* _Information supplied_
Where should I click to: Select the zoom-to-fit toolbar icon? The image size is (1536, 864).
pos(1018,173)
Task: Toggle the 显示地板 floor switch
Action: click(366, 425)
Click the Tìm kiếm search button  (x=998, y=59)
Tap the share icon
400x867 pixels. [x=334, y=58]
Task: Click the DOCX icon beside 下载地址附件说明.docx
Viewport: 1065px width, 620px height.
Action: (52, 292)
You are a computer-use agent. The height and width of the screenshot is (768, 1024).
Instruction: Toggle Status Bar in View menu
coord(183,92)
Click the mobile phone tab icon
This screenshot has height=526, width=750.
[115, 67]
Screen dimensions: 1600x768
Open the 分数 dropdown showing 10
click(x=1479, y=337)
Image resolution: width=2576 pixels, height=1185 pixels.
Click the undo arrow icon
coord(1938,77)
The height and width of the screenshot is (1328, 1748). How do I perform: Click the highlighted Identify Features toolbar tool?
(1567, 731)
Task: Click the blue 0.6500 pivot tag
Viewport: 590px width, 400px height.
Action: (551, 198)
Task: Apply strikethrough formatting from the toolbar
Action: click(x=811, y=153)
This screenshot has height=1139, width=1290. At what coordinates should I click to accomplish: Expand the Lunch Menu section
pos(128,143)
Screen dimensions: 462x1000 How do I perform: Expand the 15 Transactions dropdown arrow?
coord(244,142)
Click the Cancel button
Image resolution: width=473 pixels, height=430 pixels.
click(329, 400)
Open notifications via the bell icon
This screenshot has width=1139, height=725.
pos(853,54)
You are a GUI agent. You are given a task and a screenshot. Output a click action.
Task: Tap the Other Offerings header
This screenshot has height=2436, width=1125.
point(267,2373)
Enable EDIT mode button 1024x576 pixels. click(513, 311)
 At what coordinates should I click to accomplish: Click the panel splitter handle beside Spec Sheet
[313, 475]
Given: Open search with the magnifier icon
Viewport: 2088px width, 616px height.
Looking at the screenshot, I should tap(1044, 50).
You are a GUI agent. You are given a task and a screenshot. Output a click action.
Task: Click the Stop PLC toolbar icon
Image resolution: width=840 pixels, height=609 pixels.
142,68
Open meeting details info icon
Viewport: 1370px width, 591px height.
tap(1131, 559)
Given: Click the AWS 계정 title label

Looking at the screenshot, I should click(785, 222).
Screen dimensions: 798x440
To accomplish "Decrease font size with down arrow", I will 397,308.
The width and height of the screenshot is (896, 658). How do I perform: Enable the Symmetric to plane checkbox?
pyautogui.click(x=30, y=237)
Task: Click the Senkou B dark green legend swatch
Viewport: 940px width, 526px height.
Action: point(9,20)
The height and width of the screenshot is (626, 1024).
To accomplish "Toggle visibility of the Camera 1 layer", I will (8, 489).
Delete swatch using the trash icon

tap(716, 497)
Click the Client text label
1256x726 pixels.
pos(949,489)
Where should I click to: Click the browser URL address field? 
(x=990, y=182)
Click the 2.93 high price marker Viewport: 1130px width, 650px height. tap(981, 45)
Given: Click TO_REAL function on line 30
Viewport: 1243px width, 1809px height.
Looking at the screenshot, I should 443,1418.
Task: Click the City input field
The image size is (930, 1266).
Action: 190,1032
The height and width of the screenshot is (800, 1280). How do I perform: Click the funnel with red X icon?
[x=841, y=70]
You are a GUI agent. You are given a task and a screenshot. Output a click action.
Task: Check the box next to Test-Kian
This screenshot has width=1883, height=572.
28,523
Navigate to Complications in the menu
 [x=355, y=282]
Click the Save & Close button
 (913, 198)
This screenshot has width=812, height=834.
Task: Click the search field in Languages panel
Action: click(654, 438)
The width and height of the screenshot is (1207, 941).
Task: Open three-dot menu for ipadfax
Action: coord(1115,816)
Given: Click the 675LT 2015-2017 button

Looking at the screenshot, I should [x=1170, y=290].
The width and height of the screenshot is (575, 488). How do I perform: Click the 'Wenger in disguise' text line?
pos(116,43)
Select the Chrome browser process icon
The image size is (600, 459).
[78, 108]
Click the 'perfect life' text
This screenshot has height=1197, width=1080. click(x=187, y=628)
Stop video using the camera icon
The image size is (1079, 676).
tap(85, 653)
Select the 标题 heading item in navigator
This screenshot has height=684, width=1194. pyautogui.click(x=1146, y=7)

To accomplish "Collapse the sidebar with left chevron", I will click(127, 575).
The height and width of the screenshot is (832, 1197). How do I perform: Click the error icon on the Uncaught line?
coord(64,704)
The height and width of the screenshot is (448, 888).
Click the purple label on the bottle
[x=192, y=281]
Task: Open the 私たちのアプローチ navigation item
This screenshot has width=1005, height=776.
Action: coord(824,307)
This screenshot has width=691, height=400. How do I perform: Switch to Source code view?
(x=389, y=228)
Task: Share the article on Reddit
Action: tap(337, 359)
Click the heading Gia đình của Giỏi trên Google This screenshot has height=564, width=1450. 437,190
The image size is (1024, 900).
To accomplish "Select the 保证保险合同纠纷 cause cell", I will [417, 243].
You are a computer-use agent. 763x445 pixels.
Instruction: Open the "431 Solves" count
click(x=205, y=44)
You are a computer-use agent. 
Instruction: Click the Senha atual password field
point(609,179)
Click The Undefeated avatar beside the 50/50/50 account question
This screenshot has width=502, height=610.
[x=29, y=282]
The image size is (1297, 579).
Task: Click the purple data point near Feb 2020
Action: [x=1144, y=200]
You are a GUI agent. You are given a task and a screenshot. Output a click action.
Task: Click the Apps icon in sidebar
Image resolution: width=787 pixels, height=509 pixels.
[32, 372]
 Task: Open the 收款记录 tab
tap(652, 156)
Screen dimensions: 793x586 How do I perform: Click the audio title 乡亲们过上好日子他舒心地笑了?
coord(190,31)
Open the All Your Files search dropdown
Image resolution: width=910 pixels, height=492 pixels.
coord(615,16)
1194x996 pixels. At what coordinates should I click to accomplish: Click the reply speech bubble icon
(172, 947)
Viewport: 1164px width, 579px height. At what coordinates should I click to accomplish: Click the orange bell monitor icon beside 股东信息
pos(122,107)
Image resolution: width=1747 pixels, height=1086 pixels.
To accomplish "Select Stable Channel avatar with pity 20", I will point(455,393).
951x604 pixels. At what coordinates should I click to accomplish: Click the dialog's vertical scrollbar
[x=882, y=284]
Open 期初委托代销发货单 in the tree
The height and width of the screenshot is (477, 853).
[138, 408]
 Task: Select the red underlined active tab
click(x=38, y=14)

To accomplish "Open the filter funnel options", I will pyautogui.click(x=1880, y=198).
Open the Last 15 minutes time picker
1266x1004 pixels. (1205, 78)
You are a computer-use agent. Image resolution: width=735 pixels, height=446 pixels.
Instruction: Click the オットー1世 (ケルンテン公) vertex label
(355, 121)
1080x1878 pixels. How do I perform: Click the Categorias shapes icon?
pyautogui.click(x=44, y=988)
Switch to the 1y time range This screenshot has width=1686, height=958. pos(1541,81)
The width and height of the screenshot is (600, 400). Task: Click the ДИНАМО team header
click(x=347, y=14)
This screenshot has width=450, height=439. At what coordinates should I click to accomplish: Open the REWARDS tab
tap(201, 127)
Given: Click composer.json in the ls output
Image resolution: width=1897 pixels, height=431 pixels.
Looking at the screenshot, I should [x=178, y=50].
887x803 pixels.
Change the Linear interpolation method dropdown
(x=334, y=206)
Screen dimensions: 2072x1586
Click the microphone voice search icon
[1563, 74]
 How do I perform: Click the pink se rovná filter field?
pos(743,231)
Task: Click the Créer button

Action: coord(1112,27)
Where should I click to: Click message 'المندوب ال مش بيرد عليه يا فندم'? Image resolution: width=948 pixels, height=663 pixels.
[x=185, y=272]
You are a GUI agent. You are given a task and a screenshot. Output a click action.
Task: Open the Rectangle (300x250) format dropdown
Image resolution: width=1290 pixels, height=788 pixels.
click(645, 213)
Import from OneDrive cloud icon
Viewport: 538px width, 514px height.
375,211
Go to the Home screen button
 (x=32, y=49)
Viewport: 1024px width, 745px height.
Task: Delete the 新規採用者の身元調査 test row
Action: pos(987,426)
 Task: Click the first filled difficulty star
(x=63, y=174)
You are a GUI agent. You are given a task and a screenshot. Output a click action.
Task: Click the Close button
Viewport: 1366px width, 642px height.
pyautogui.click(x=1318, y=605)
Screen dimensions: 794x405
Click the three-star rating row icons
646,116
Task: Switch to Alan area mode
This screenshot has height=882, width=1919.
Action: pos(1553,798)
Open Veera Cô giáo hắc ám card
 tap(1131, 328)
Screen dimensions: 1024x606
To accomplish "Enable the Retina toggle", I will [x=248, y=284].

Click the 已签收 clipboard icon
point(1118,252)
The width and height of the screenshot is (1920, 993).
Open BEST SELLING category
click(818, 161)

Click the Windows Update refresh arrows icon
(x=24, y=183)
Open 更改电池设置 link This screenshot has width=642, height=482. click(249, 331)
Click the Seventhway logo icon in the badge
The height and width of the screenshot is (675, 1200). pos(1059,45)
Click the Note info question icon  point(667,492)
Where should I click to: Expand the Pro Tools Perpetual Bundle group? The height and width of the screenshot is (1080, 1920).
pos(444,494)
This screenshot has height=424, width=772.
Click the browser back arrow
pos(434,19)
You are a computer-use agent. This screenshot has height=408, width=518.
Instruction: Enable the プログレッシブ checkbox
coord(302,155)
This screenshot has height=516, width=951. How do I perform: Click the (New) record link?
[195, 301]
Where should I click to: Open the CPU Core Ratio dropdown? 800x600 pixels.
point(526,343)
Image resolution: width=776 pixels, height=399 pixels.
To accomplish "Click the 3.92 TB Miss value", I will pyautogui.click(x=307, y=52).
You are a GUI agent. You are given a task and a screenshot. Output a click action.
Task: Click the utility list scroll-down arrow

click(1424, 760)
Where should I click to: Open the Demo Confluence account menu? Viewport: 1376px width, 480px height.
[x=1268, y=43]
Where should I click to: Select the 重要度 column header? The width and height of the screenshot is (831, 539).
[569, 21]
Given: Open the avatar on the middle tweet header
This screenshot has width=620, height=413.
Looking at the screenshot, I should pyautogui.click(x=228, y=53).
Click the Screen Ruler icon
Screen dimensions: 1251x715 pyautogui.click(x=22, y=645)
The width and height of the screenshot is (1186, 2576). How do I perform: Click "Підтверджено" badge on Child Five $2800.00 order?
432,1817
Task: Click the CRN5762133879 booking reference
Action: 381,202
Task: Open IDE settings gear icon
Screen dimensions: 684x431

* _Task to complete_
Count the lines in these records that hold the string "mode". Only the number is wanted.

* _Solution to this problem_
2